-------- INFORMATION --------
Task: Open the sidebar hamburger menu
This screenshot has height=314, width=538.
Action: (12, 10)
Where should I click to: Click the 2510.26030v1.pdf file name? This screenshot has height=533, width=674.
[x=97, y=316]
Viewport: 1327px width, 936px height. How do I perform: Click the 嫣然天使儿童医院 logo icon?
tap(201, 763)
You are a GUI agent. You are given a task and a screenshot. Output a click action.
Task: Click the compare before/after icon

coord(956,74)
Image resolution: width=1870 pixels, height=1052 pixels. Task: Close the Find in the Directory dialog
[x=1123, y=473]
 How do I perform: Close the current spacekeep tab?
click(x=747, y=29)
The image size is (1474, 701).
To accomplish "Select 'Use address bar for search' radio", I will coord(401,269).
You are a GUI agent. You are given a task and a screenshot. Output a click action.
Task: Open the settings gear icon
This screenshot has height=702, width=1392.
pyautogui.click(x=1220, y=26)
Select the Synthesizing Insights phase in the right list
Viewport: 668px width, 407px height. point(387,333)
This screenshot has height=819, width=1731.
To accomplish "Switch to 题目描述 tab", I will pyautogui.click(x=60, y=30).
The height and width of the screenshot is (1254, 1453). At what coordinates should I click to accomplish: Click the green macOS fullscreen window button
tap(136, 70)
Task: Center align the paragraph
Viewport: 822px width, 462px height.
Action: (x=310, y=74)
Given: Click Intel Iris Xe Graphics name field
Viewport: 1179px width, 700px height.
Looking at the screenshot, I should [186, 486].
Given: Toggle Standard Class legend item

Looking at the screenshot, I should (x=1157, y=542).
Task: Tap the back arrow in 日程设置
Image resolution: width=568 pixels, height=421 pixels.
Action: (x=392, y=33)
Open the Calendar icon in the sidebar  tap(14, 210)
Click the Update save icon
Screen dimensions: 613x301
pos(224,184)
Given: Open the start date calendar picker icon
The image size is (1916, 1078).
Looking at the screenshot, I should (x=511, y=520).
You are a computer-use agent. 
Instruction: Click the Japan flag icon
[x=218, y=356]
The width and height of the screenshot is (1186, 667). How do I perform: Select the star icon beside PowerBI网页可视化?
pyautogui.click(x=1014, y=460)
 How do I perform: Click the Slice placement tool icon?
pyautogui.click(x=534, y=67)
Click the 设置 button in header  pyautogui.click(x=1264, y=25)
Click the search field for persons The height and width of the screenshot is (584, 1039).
--------
REQUIREMENT :: Lines in the data that hold "sidebar" are to be counted, and the number alone reported.

ANSWER :: 2